# Does city rod residential sewer lateral in your area?



## UnclogNH (Mar 28, 2009)

They are starting to here. wonder what they are charging all they use is the 100 ft push rod. Any DPW do this in your area?


----------



## TheMaster (Jun 12, 2009)

UnclogNH said:


> They are starting to here. wonder what they are charging all they use is the 100 ft push rod. Any DPW do this in your area?

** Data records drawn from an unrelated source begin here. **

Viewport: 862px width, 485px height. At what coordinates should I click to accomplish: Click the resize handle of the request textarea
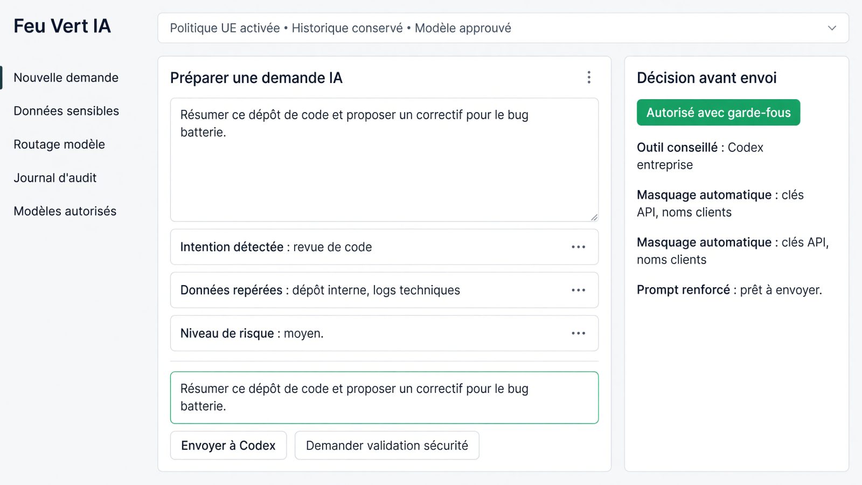pos(594,217)

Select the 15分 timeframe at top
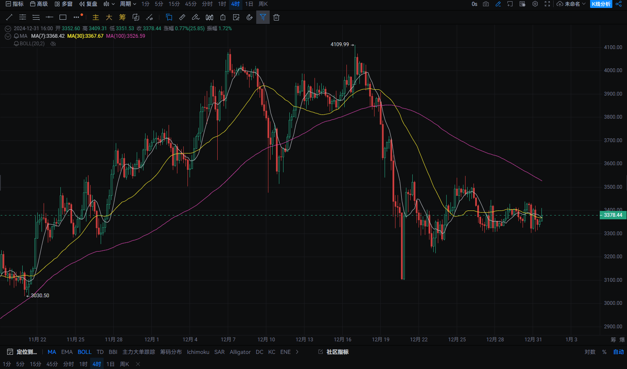point(174,4)
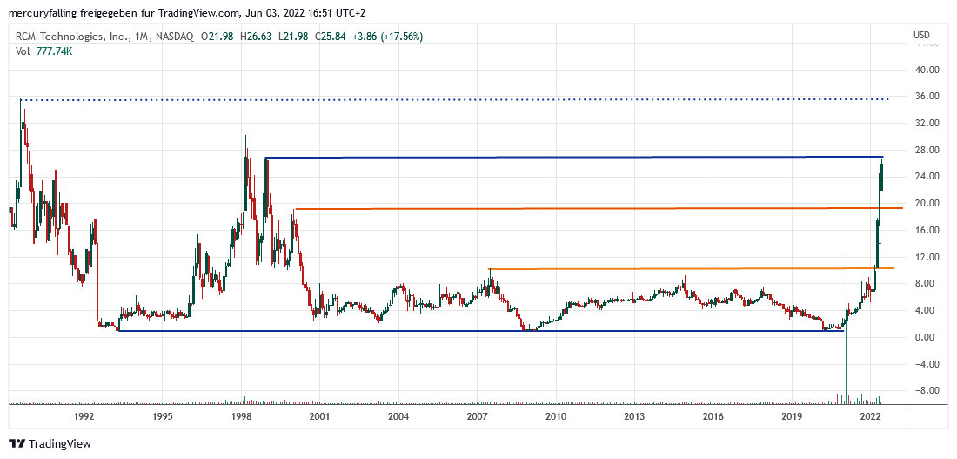Screen dimensions: 957x459
Task: Select the upper solid blue trend line
Action: click(x=566, y=158)
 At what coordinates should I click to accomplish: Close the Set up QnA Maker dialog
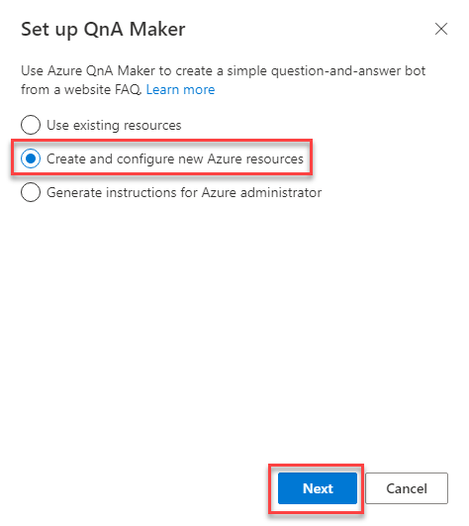click(441, 29)
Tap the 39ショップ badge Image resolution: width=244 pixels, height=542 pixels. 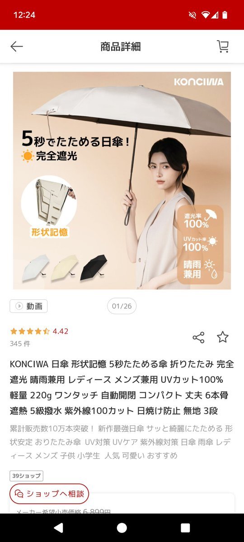tap(26, 476)
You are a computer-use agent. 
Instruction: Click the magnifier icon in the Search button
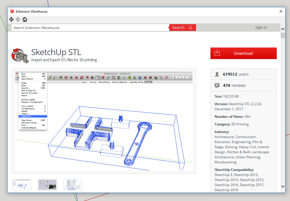(x=190, y=28)
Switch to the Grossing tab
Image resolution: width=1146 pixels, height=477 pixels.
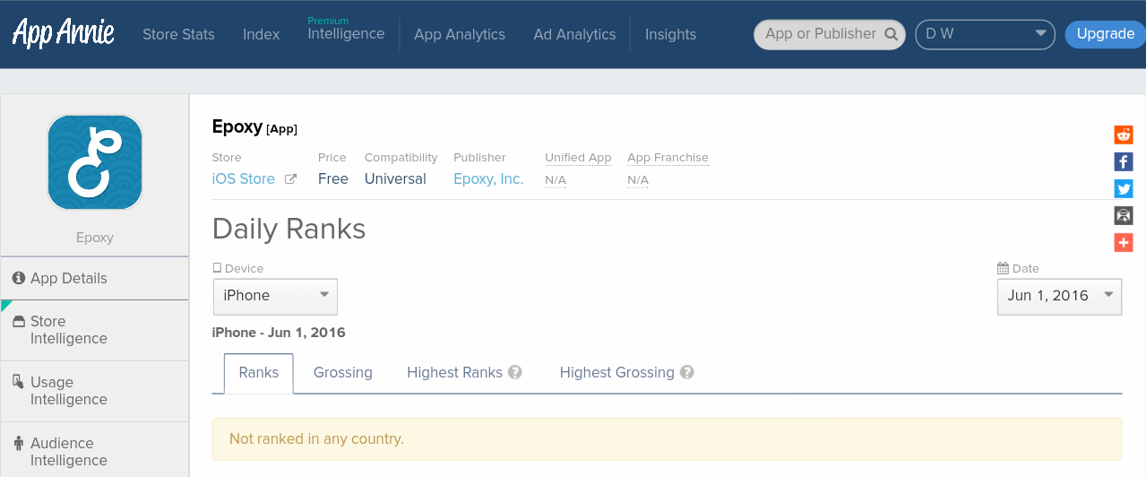coord(342,372)
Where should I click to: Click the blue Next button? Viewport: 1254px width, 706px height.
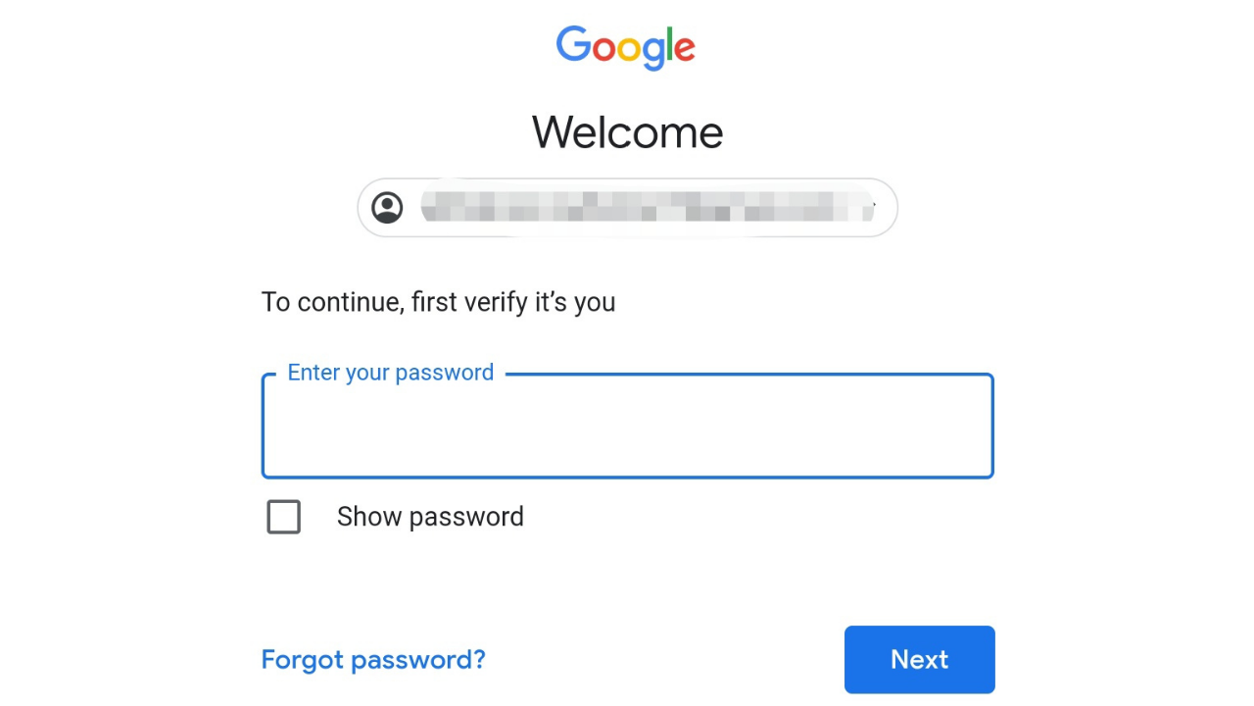920,660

 here they will if you have a cleanout at the sidewalk for the lateral. they use a giant azz jetter truck called a Ram-jet by meyers. if you let the head go it can beat you to death literally. if it dont unclogg it it will blow the pipe up!!!! 1.5" hose on that mofo with a steel jetter head.


----------



## GREENPLUM (Jul 27, 2008)

I wonder what happens if they break somthing on the H.O side. Do they have insurance? 1 year warrenty?


----------



## Song Dog (Jun 12, 2008)

TheMaster said:


> here they will if you have a cleanout at the sidewalk for the lateral. they use a giant azz jetter truck called a Ram-jet by meyers. if you let the head go it can beat you to death literally. if it dont unclogg it it will blow the pipe up!!!! 1.5" hose on that mofo with a steel jetter head.

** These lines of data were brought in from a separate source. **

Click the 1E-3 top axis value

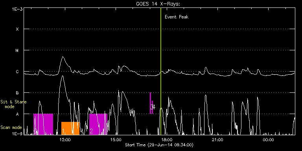[17, 9]
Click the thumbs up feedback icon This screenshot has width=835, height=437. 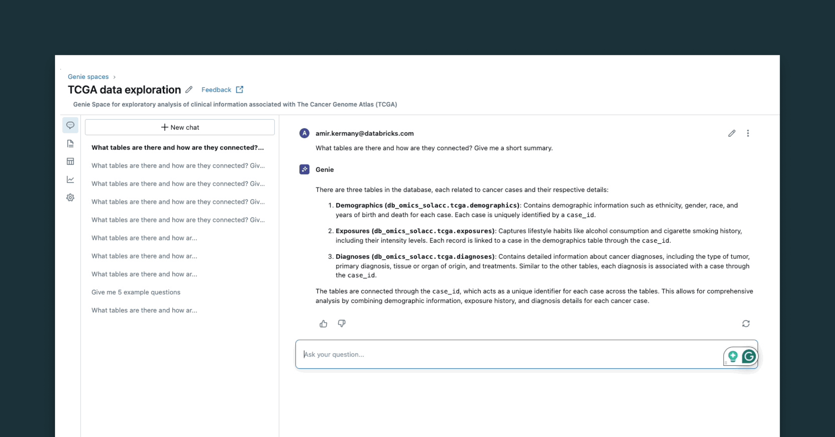click(x=323, y=323)
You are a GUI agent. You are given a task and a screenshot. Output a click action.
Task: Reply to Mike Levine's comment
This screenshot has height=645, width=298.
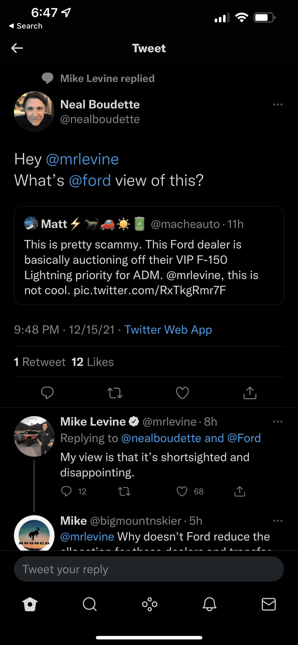click(x=66, y=491)
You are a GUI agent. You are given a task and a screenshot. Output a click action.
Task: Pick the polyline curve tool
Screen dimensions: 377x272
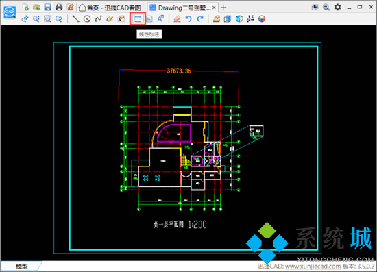pyautogui.click(x=98, y=18)
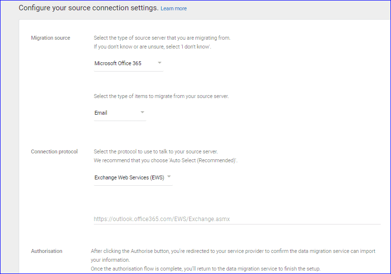
Task: Click the 'Select the protocol to use' text
Action: 156,151
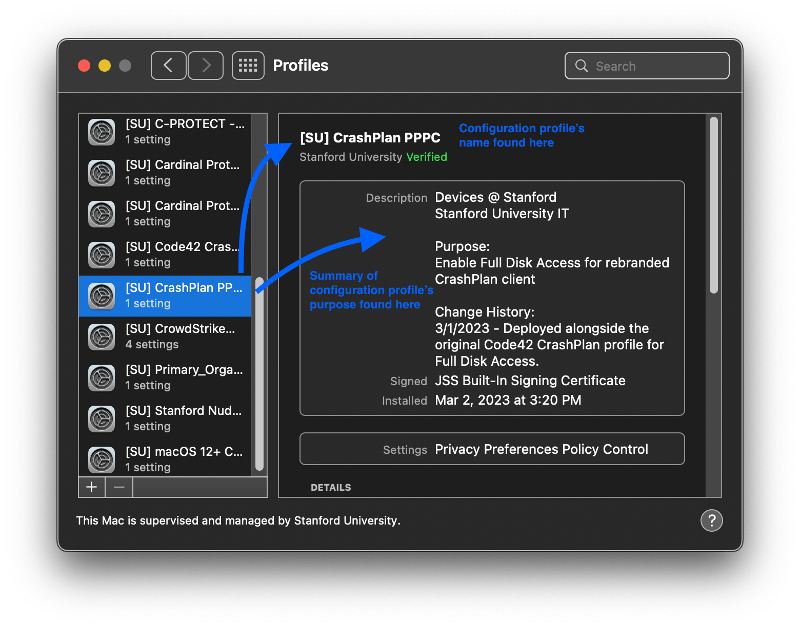Screen dimensions: 800x627
Task: Click the [SU] Stanford Nudge profile icon
Action: (101, 419)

HOLY COW! 1 1/2" jetter hose I personally don't think I would use it resisdential, well I guess it would depend on how many gpm and psi it is. 

In Christ,

Song Dog


----------



## TheMaster (Jun 12, 2009)

GREENPLUM said:


> I wonder what happens if they break somthing on the H.O side. Do they have insurance? 1 year warrenty?

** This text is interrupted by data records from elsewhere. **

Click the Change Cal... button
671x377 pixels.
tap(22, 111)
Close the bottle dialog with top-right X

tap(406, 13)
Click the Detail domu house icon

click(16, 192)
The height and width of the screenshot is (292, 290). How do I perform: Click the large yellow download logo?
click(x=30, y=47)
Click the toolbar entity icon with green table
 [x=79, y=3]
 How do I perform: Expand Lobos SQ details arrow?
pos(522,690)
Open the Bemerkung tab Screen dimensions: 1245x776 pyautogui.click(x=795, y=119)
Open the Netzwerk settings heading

Thats just it...they dont go on the H.O property. When we install a sewer we must install a cleanout at the junction. That C.O. is for the city to maintain the lateral. If that C.O. at the sidewalk is holding water then its the citys problem. And no they do not turn it up full force. The O.d. of the hose was 1.5" and its dangerous to operate if you are dummy and let the hose go.....or your control man falls asleep on you.
They dont need insurance because they do not come onto your property and they warranty and maintain your lateral for life aslong as you have the cleanout.


----------



## uaplumber (Jun 16, 2008)

Nope. 
Town here will call it HO problem if the connection to their main becomes dislodged after the town replaces the main. HO has to pay to repair the street after digging up the line.
HO problem unless in main.


----------



## UnclogNH (Mar 28, 2009)

Problem with the steel rods they really dont clear the line.
What next will the do sinks tubs and toilts too. LOL
if so welfare here I come:laughing:


----------



## Bollinger plumber (Apr 3, 2009)

UnclogNH said:


> Problem with the steel rods they really dont clear the line.
> What next will the do sinks tubs and toilts too. LOL
> if so welfare here I come:laughing:


If you go on welfare then you would be better off than the rest of us :laughinglus you would get a new cell phone. You don't have that kind of luck :laughing:


----------



## Bollinger plumber (Apr 3, 2009)

Here in my area the homeowner is responsible for his sewer all the way to the main including the throat of the wye. This seems so unfair to the ho,s to me. If they have a problem under the street the ho is responsible to replace and repair any damage to city property. They are also responsible for any traffic control and street closing. what a bunch of croc. When I was in Maryland the ho was responsible up to the property line which is the way it should be. yet on the water service the ho is responisble up to the meter any problem on the street side of the meter the city is responsible. Go figure.


----------



## Protech (Sep 22, 2008)

Around here they have vactor trucks with big jetters. 1.5" hose. guy said it puts out 60gpm at up to 4000psi. The thing is SCARY.


----------



## PlumberDave (Jan 4, 2009)

In Seattle it is the ho's including the tap on the main. we are all hills and valleys had to turn down a crushed line 28' deep. 3 weeks back had a sewer on a major road $11,500. in street use and repanel the concete road surface.


----------



## TheMaster (Jun 12, 2009)

PlumberDave said:


> In Seattle it is the ho's including the tap on the main. we are all hills and valleys had to turn down a crushed line 28' deep. 3 weeks back had a sewer on a major road $11,500. in street use and repanel the concete road surface.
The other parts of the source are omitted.